DATA SHOWN
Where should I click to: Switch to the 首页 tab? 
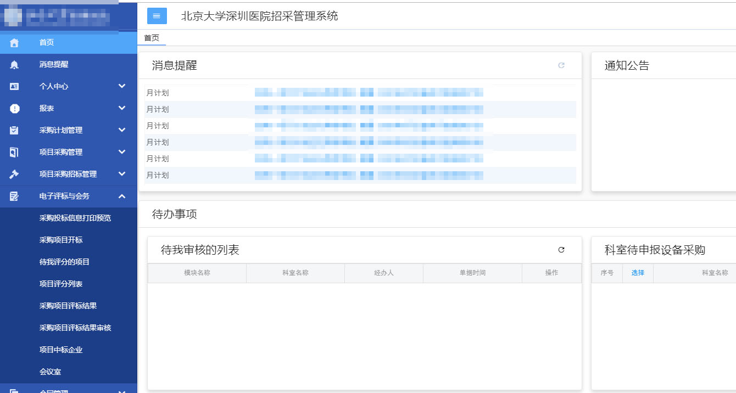click(x=152, y=38)
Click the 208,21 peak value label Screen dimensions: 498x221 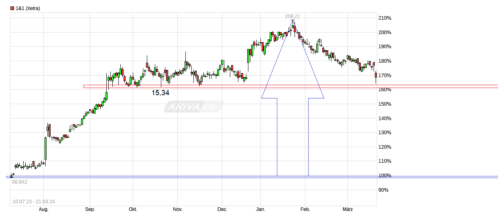coord(293,16)
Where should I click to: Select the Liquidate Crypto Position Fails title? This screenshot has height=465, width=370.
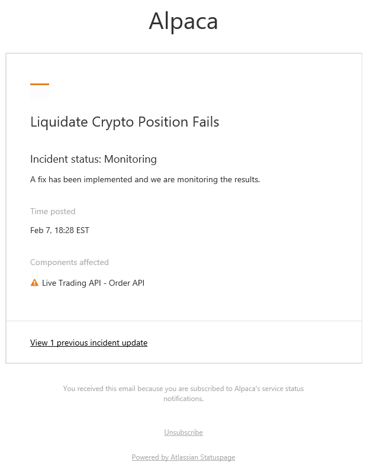tap(124, 122)
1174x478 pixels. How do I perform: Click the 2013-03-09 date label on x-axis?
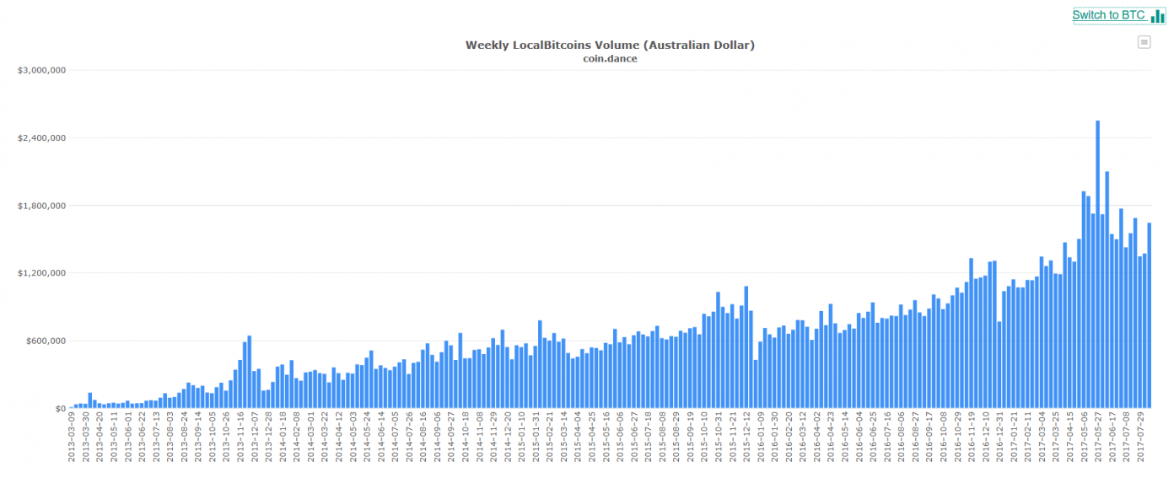click(73, 437)
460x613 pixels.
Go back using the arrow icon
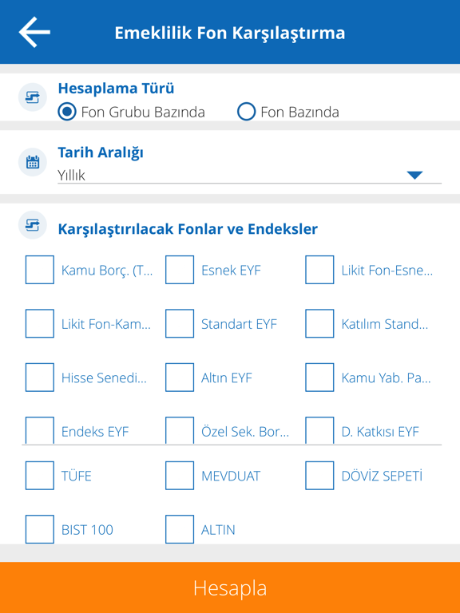tap(34, 32)
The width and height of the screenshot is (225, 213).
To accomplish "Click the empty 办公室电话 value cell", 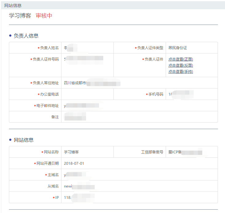I will tap(87, 94).
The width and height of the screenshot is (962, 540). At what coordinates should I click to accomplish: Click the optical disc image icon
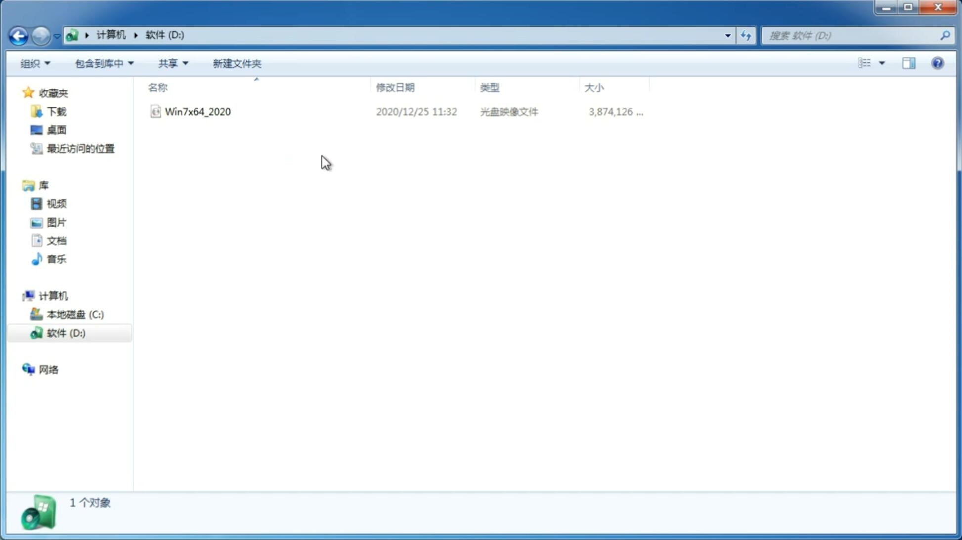click(x=155, y=112)
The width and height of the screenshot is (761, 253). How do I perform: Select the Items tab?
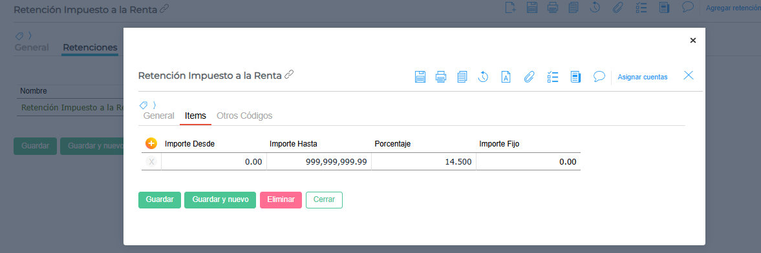point(196,116)
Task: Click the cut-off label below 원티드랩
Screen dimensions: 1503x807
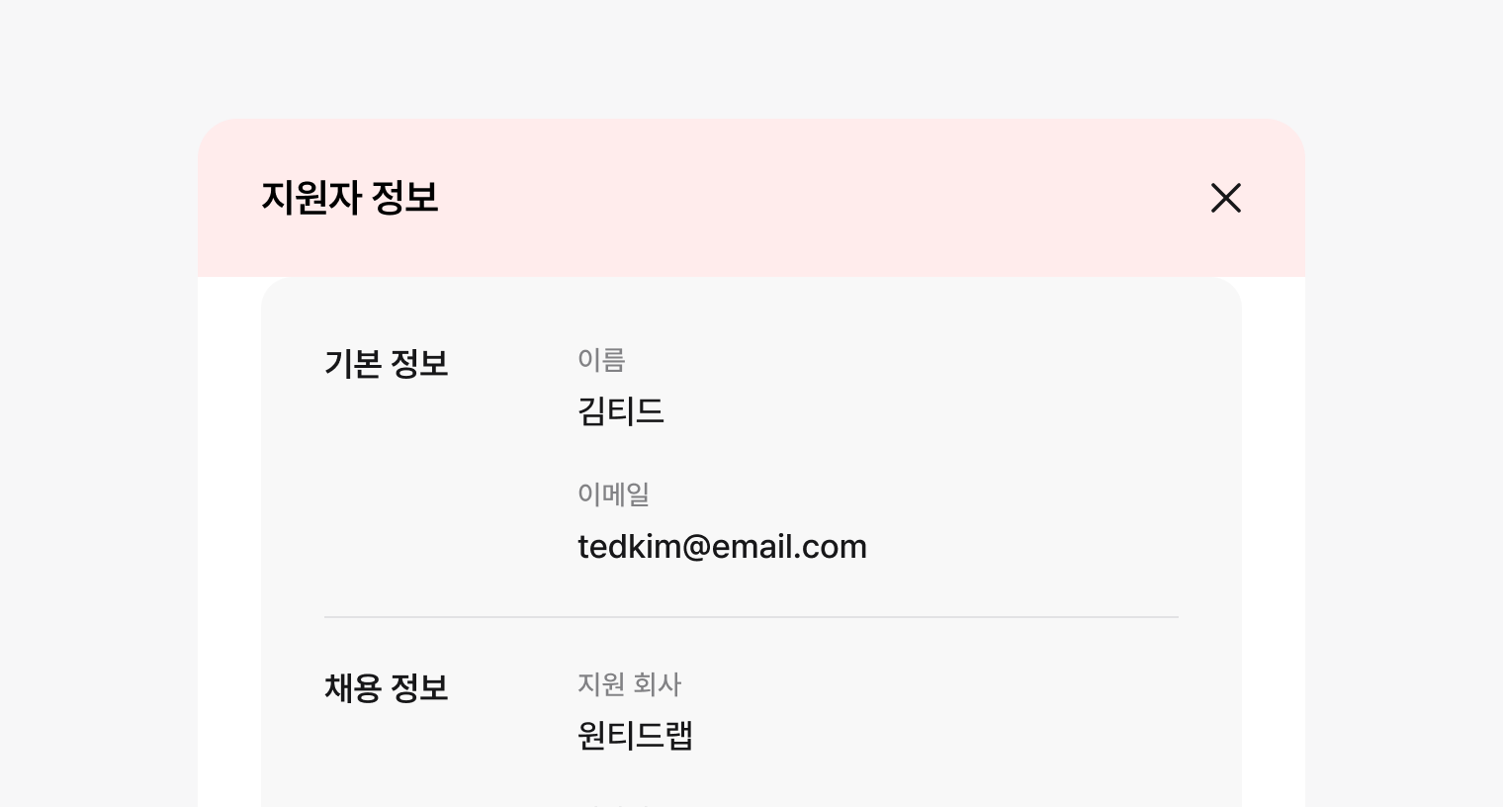Action: (615, 803)
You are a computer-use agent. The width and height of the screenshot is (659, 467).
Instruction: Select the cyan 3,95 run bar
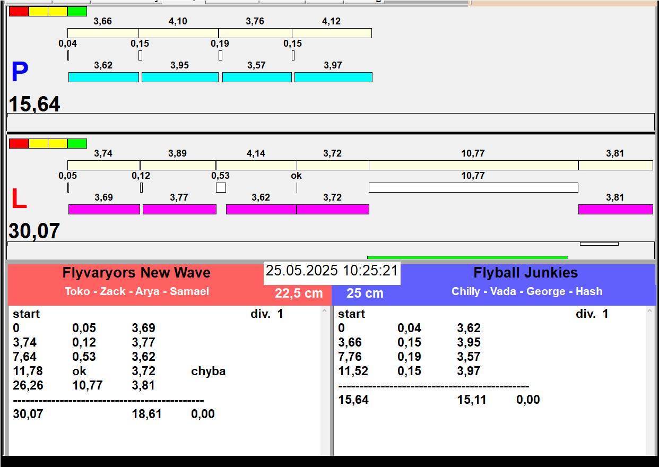pos(180,77)
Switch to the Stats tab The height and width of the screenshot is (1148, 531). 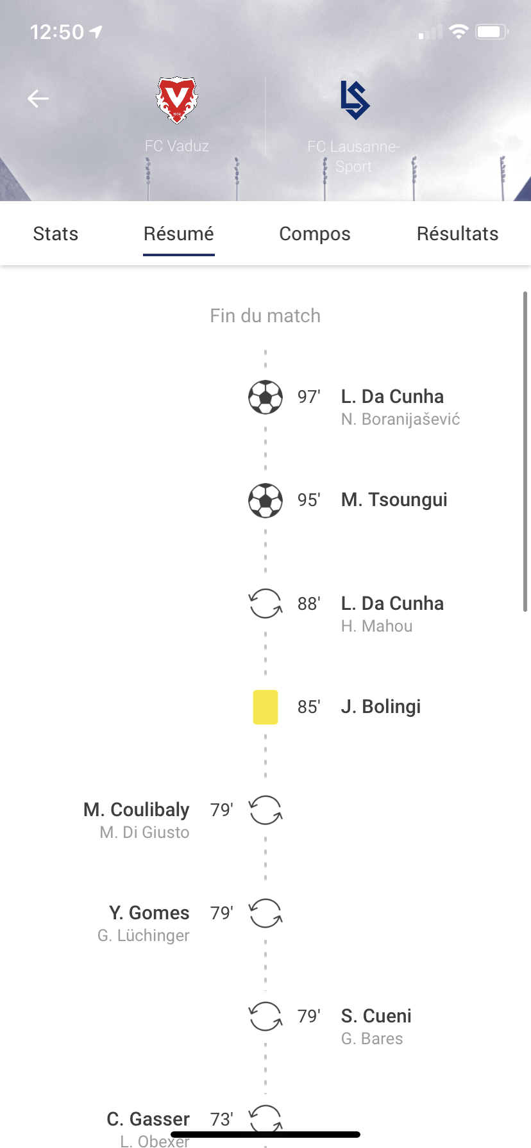click(56, 234)
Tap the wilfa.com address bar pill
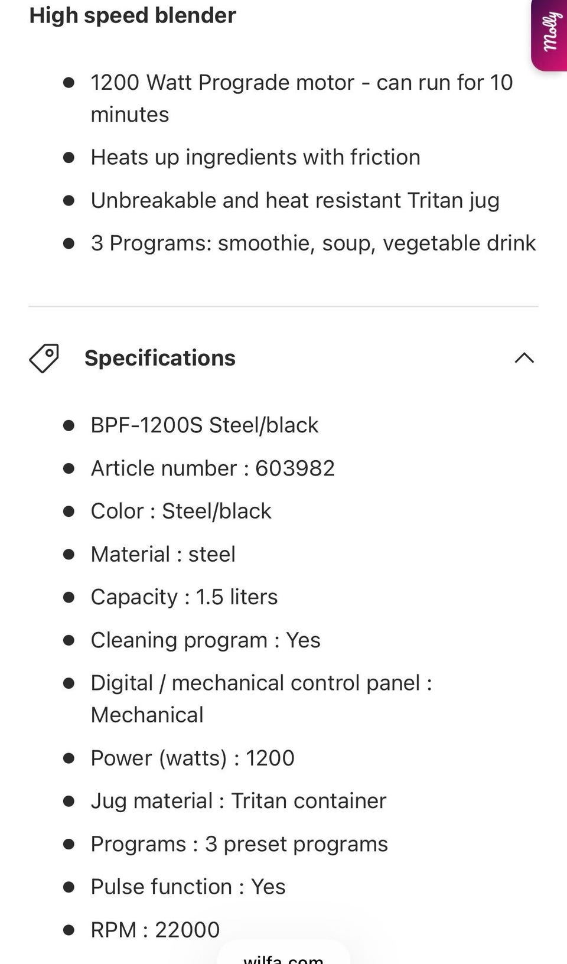 tap(284, 957)
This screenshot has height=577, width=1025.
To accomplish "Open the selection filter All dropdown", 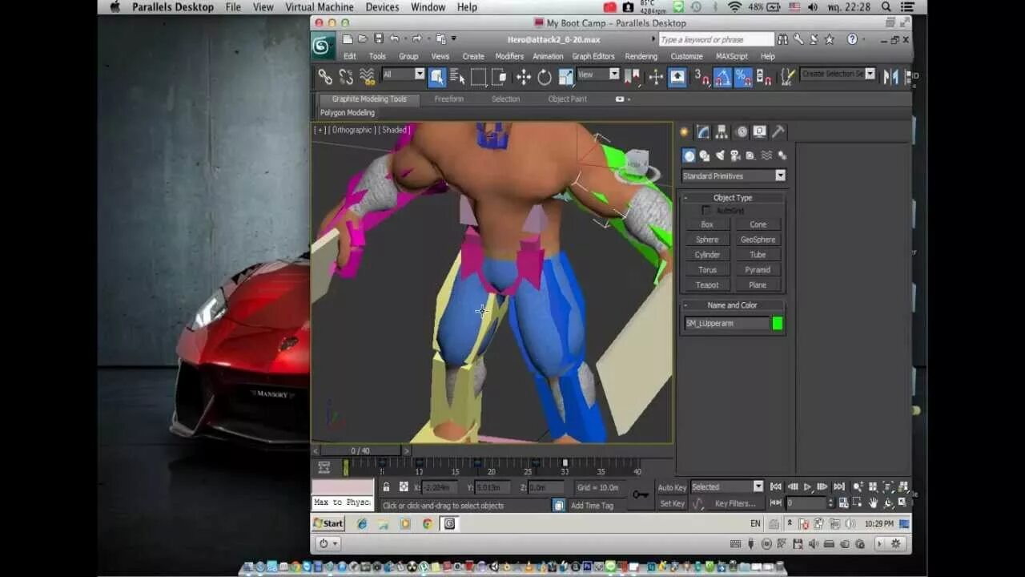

EXERCISE INSTRUCTIONS
I need the lines from the line holding "Tap the wilfa.com address bar pill" through the end of the material, inclusive, restated word for word and without pictures.

TASK RESULT
Tap the wilfa.com address bar pill
 tap(284, 957)
This screenshot has height=577, width=1025.
To accomplish "Open the selection filter All dropdown", 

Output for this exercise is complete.